As a consequence, the role of the CIO has been evolving for some years now. IT is no longer viewed as a cost centre, making commodity-based purchases. Instead, the CIO – in many companies – is a core member of the board advising on innovation and future strategy.
But there are clear pressure points within any retail organisation that the CIO must contend with.
Those concerned with online sales, e-marketing and online customer acquisition want to see development of Web sites and mobile applications that are intuitive and cutting edge.
They are primarily concerned with delivering marketing and acquisition strategies which drive users to the Web site or applications, that in turn convert sales. Those individuals concerned with performance, reliability of services and customer retention know that sometimes there are compromises that need to be made.
For retail CIOs and IT decision makers, the challenge lies in understanding where to invest budget and being able to strike a balance between investing in customer facing applications and solutions and investing in back office technology that ensures a seamless customer experience.
E-retailers are in fact sitting on a potential shopping time bomb. If investment in sales and promotion technology outweighs back room IT, customer satisfaction will drop and with it revenues.
Retailers need to commercially prioritise the management of their customer demand, particularly during times of peak traffic, where sales are driven by promotions and other incentives. Attempts to harness greater volume of sales are likely to back fire if Web sites are ill-equipped to handle the fluctuations in customer demand.
Understanding multi-device behaviour
Online retail innovation paves the way for a more seamless approach to the consumer experience across all available shopping channels, whether this is via mobile internet devices, computers, bricks-and-mortar, television, and catalogues for example. The opportunity for retailers to exploit these additional channels is only beginning to be explored.
The shopping behaviour of consumers is therefore changing as a result of the growth in connected device ownership. Rather than relying on one or even two devices, consumers in practice use an array of devices and channels to conduct their online shopping. Shoppers may, for example, browse particular goods on their tablet, make the purchase on their laptop, but choose to return the product in store.
However, whilst access to a broad range of devices allows customers to have greater freedom, not all shoppers wish to convert their interest into purchases on particular devices.
This “browse-to-buy gap” is greatest with tablets, with only one in three device owners, making purchases on this device. Both laptops and desktop computers have a smaller gap between browse and purchase habits among owners of each device.
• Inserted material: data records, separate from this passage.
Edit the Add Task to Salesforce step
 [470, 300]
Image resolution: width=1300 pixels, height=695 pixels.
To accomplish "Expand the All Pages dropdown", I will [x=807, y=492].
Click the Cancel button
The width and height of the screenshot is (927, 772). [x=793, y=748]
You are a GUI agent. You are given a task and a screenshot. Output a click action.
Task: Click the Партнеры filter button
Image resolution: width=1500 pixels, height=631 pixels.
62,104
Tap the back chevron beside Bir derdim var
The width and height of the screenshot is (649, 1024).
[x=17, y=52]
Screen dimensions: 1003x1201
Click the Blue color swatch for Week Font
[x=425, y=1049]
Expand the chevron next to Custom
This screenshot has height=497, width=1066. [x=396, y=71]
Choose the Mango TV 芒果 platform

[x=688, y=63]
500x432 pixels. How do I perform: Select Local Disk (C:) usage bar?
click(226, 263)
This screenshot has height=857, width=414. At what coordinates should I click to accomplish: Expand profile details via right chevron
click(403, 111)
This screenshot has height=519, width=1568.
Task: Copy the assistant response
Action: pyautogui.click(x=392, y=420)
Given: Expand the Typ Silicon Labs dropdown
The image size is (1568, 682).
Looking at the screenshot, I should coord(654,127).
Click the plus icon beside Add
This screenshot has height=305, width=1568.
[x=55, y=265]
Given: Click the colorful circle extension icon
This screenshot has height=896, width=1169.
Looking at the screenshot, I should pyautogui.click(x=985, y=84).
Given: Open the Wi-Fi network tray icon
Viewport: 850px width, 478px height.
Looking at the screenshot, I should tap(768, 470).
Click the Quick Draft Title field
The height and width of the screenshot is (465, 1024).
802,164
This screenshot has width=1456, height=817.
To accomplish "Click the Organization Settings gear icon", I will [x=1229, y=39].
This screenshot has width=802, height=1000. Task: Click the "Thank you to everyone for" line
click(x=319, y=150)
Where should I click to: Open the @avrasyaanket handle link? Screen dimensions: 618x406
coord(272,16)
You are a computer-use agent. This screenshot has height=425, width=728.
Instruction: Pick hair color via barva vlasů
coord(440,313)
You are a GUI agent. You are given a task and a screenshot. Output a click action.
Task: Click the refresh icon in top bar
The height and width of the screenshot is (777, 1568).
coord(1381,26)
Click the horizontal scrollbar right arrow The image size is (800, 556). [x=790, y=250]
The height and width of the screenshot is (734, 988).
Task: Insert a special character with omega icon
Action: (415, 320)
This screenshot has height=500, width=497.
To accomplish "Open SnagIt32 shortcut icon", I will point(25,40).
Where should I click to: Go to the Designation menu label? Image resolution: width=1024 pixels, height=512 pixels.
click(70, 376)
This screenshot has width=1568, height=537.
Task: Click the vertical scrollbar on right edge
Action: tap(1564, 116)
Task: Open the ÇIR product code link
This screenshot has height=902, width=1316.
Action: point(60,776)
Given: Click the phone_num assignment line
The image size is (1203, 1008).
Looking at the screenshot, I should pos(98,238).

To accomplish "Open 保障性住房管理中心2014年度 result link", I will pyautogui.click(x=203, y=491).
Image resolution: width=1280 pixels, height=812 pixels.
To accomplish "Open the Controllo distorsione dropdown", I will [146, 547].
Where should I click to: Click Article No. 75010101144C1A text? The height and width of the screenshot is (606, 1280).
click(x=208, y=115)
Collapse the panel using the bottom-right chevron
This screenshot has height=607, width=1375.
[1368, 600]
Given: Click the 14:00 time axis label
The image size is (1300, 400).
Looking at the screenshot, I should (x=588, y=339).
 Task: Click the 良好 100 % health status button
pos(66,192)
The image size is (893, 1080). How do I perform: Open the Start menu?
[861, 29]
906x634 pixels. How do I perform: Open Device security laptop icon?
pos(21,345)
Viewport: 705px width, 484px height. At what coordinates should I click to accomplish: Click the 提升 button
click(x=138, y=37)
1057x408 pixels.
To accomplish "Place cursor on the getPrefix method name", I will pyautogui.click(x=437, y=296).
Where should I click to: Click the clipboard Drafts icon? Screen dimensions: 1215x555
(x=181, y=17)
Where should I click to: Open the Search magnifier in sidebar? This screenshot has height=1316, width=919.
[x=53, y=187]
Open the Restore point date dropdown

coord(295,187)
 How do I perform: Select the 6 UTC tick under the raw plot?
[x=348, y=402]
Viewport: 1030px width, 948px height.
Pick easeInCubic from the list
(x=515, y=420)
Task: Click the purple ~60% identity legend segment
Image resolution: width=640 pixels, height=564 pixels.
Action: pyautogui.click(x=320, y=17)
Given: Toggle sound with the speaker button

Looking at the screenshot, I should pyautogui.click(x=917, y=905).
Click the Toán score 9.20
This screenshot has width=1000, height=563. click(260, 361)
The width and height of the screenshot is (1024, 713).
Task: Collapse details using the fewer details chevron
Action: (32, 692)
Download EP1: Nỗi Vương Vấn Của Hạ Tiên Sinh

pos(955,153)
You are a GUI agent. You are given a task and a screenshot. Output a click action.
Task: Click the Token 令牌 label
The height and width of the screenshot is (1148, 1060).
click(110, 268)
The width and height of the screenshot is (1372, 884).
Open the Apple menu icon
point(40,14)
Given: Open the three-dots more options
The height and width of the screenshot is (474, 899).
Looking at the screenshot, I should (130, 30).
The result of this is that retailers need to implicitly understand how their customers engage with their brand across multiple devices so that they can manage their IT investment in the areas that have greatest impact on their revenues.
Consumers expect a consistent experience across all online formats and devices. And as their expectations of how a brand should perform grow, their frustration is heightened when they fail to receive the level of customer experience they expect.
Performance issues such as Web sites freezing, slow loading pages and Web site unavailability rank amongst the biggest complaints consumers have when shopping online. These are all avoidable if the appropriate procedures, processes and technology procurement are in place.
No time for complacency
Brands cannot afford to be complacent about slow or poor Web site performance when consumers have high expectations of an online shopping experience and are empowered to take their valuable shopping money elsewhere.
Regardless of whether a customer is communicating with a brand through their mobile, desktop or face-to-face, there is an expectation for a consistent and seamless experience. While omni-channel provides a greater opportunity to increase sales, it also creates many challenges for retailers.
Building confidence in an online brand is vital and by removing the uncertainties that come with online shopping, retailers are taking the first step to building a successful long-term relationship with shoppers.